- [Prompt] Only the lines from the one containing "Given: Select the" through the last line of the material should be copied, exactly as written and without pictures.

- [Data for review]
═══
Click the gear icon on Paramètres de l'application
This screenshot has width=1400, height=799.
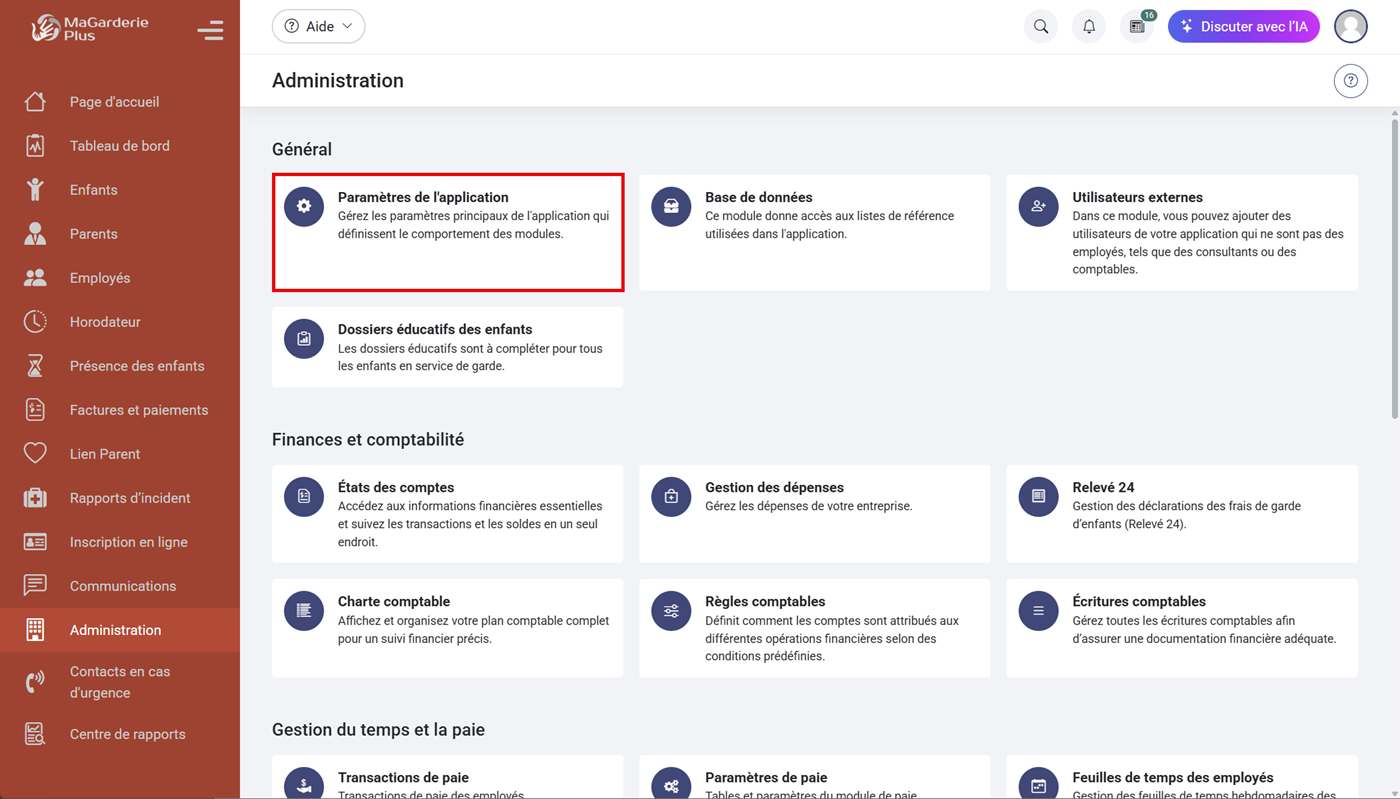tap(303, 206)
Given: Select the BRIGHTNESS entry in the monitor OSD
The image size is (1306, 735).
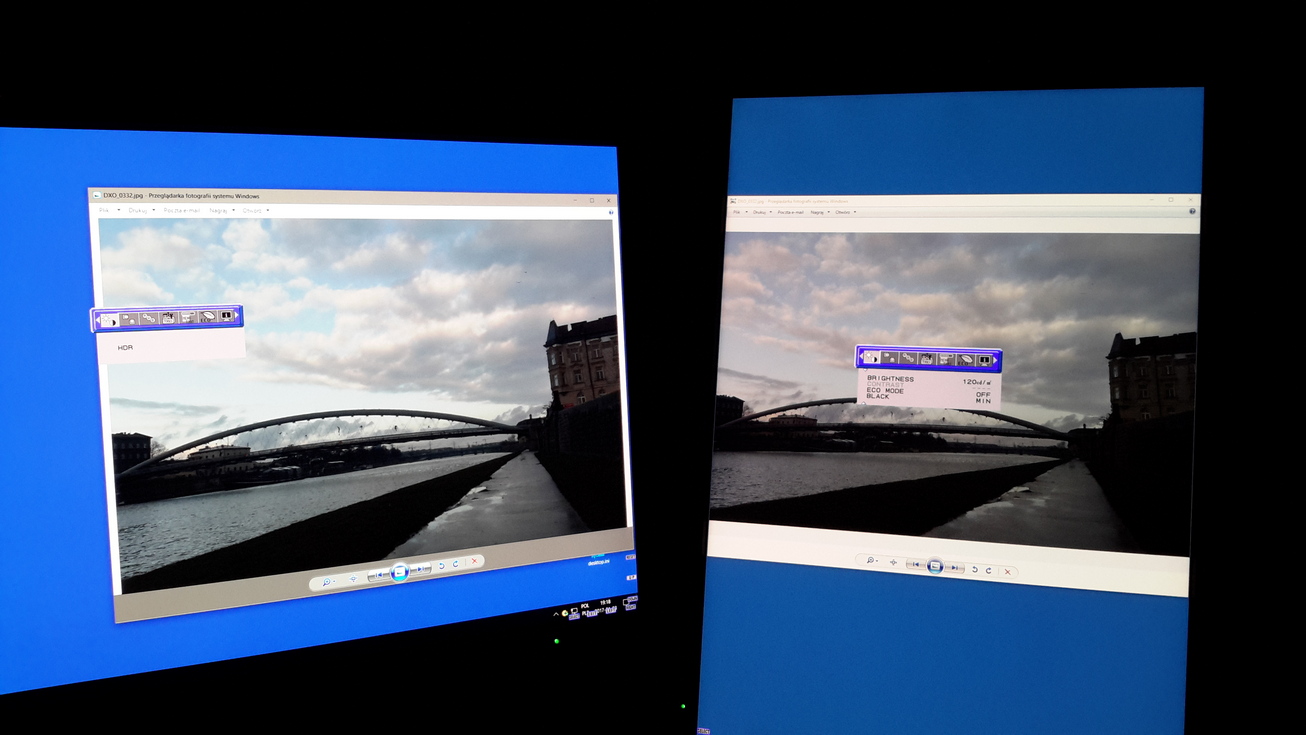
═══
- [Solved exercise]
Given: Select the BRIGHTNESS entry in the monitor OSD
The image size is (1306, 735).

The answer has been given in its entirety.